WASHINGTON – The US Supreme Court decided this week to strike down the President’s ability to use recess appointments of judicial and executive nominees to circumvent Congress.
The Supreme Court was called upon to decide whether President Obama could make recess appointments even when the Senate was in “pro forma” session. The court ruled unanimously that President Barack Obama over-reached his power when he filled several federal positions while the US Senate was on break, saying the appointments were unconstitutional.
Article II, Section 2 of the Constitution provides for only two ways in which Presidents may appoint certain officers. First, it provides that the President nominates – with the advice and consent of the Senate – appoints various officers. Second, it permits the President to make temporary appointments when a vacancy in one of those offices happens when the Senate is in recess. On January 4, 2012, the President made four appointments. They were purportedly based on the Recess Appointments Clause. He took this action even though they were not made, in the words of the Constitution, “during the recess of the Senate.”
“These appointments were blatantly unconstitutional,” Iowa Senator Charles Grassley said. “They were not made with the advice and consent of the Senate. And they were not made ‘during the recess of the Senate.'”

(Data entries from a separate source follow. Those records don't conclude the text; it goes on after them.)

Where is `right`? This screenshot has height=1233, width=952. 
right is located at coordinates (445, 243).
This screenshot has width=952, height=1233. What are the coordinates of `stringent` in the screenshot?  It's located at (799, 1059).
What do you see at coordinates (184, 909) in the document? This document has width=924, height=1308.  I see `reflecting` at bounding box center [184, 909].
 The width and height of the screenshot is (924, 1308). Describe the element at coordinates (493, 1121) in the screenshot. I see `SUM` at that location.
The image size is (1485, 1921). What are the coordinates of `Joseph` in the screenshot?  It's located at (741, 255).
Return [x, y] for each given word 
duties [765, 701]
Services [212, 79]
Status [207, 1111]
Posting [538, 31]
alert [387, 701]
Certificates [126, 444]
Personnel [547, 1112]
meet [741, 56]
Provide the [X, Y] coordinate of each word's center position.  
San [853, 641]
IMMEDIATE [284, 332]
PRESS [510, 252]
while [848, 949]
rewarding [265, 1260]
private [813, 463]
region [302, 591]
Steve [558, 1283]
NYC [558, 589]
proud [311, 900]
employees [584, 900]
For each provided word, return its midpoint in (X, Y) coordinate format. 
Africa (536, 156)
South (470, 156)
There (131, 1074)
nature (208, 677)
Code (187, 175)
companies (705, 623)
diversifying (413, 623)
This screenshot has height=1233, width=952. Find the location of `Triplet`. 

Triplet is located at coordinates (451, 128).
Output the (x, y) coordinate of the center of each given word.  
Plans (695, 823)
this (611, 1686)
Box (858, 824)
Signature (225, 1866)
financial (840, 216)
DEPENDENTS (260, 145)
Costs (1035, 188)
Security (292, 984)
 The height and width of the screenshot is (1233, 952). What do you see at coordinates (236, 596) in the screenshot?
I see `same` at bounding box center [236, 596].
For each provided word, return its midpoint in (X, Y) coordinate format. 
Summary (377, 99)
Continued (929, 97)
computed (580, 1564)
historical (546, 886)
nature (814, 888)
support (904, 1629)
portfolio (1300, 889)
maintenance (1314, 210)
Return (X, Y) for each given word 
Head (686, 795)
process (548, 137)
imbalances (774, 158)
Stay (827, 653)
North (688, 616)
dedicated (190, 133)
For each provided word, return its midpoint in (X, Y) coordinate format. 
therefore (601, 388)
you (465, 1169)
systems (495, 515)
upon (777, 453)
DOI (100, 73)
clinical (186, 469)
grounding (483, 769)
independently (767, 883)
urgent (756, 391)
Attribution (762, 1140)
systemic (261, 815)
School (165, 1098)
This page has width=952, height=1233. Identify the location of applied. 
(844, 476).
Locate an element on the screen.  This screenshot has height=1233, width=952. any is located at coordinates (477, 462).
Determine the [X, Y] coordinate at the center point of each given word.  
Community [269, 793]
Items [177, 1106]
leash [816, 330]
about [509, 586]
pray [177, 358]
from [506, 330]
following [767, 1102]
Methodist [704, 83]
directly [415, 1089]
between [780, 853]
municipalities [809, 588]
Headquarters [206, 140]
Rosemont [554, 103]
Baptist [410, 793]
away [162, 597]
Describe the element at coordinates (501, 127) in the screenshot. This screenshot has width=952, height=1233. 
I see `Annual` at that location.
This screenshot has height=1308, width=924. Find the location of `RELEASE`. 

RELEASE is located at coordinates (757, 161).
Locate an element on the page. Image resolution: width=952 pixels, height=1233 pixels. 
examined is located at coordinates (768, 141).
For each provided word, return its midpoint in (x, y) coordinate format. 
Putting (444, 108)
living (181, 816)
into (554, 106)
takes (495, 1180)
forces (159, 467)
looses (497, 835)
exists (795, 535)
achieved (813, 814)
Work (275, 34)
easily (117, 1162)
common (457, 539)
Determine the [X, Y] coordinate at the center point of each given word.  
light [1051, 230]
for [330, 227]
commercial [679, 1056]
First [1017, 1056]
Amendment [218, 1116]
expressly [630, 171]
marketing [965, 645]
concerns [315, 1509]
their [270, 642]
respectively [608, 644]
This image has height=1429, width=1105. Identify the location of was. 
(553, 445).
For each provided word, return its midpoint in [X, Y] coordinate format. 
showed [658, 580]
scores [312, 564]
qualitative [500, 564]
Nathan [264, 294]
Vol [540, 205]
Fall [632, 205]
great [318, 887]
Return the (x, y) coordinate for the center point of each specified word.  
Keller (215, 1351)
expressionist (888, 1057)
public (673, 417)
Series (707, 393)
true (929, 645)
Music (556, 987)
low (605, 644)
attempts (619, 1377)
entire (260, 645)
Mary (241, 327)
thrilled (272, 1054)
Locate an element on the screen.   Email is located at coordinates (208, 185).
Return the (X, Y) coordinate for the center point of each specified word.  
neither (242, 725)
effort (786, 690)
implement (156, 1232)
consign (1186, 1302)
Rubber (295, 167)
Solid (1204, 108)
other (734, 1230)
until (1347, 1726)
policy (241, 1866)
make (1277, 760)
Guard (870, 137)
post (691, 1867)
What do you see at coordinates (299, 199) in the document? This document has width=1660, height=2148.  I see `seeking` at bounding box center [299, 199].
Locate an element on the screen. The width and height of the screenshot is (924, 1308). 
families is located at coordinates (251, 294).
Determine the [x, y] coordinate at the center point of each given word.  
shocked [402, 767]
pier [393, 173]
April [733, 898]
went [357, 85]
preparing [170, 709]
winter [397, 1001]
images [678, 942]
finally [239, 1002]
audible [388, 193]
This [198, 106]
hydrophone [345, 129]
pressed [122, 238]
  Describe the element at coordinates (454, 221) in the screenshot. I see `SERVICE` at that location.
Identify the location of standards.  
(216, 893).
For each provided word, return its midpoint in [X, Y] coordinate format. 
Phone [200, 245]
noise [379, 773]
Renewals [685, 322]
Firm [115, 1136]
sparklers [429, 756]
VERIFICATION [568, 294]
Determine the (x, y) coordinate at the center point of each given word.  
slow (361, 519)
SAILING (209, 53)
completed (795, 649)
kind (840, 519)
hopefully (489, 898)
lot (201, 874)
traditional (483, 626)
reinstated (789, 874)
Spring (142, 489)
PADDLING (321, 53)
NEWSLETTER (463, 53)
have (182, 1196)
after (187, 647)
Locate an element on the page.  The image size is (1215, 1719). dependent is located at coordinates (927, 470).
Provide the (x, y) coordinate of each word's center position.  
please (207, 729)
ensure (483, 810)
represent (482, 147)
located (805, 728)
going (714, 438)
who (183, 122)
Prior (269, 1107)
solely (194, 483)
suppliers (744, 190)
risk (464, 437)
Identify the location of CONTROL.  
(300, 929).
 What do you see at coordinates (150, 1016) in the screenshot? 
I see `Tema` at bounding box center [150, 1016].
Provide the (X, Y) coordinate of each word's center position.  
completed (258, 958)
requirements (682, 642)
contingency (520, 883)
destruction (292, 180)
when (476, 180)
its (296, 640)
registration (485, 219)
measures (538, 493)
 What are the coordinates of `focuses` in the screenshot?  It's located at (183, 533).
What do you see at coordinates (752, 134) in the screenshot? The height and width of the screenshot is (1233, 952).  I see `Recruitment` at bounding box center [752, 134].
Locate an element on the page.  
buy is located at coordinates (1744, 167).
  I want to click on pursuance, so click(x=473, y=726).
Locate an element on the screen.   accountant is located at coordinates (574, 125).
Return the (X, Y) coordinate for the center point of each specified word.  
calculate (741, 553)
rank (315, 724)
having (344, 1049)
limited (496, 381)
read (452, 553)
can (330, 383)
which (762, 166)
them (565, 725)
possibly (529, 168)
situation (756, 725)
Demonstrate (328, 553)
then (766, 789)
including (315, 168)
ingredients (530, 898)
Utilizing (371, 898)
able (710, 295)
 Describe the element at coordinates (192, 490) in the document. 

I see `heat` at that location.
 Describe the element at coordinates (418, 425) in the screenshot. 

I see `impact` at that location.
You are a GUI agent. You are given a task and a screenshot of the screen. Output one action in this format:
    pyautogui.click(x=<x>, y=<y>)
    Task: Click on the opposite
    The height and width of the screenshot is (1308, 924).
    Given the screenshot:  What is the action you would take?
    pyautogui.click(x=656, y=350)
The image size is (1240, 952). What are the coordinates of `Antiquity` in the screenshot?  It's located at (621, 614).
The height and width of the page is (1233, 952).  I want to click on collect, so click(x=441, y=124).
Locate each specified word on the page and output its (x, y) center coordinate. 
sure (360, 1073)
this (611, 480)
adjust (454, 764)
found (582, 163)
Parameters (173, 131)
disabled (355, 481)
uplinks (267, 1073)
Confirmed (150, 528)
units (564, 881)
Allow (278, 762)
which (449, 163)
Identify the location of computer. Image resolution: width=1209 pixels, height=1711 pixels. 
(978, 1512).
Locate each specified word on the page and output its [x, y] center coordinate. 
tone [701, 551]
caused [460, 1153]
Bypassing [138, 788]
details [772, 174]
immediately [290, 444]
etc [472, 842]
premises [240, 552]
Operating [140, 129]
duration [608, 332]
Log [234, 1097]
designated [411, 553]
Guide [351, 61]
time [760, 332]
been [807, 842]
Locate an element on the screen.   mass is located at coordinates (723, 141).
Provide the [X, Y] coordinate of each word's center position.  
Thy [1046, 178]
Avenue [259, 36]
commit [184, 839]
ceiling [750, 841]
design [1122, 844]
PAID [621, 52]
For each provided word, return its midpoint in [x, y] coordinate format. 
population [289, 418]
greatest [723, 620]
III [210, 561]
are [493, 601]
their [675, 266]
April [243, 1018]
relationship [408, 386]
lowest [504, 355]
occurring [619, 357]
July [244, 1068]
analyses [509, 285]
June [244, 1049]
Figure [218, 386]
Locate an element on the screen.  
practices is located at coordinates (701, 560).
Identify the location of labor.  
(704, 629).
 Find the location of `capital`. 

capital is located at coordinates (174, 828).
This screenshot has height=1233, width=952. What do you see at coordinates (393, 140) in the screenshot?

According to Grassley, in December and January of 2011 and 2012, “the Senate held sessions every three days. It did so precisely to prevent the President from making recess appointments. It followed the same procedure as it had during the term of President Bush, with the insistence of Majority Leader Reid. President Bush declined to make recess appointments during these periods. But President Obama chose to attempt to make recess appointments despite the existence of these Senate sessions.”
The Supreme Court ruled that “[F]or purposes of the Recess Appointments Clause, the Senate is in session when it says it is, provided that, under its own rules, it retains the capacity to transact Senate business.”
Grassley said that no President in history had ever attempted to make recess appointments when the Senate said it was in session. He said President Obama failed to act “consistent with the Constitution’s broad delegation of authority to the Senate to ‘determine the Rules of its Proceedings,’” as the Constitution states. “These illegal appointments represent just one of the important areas where President Obama has disregarded the law with his philosophy of the ends justify the means. We should all be thankful the Supreme Court has reined in this kind of lawlessness on the part of this Administration.”
Grassley called the Supreme Court’s finding “a significant decision” and “the Supreme Court’s biggest rebuke to any President since 1974, when it ordered President Nixon to produce the Watergate tapes. Thanks to the Supreme Court, the use of recess appointments will now be made only in accordance with the views of the Founding Fathers.”
White House Press Secretary Josh Earnest said Thursday while aboard Air Force One,
En Route to Minneapolis, that “we’re of course deeply disappointed in today’s decision and are still reviewing it. We are, however, pleased that the Court recognized the President’s executive authority — as exercised by Presidents going all the way back to George Washington — to fill vacancies when the Senate fails to act. I should note that the decision, which we’re still reviewing, does preserve some important elements of the President’s executive authority, and he will not hesitate to use it to move the country forward.”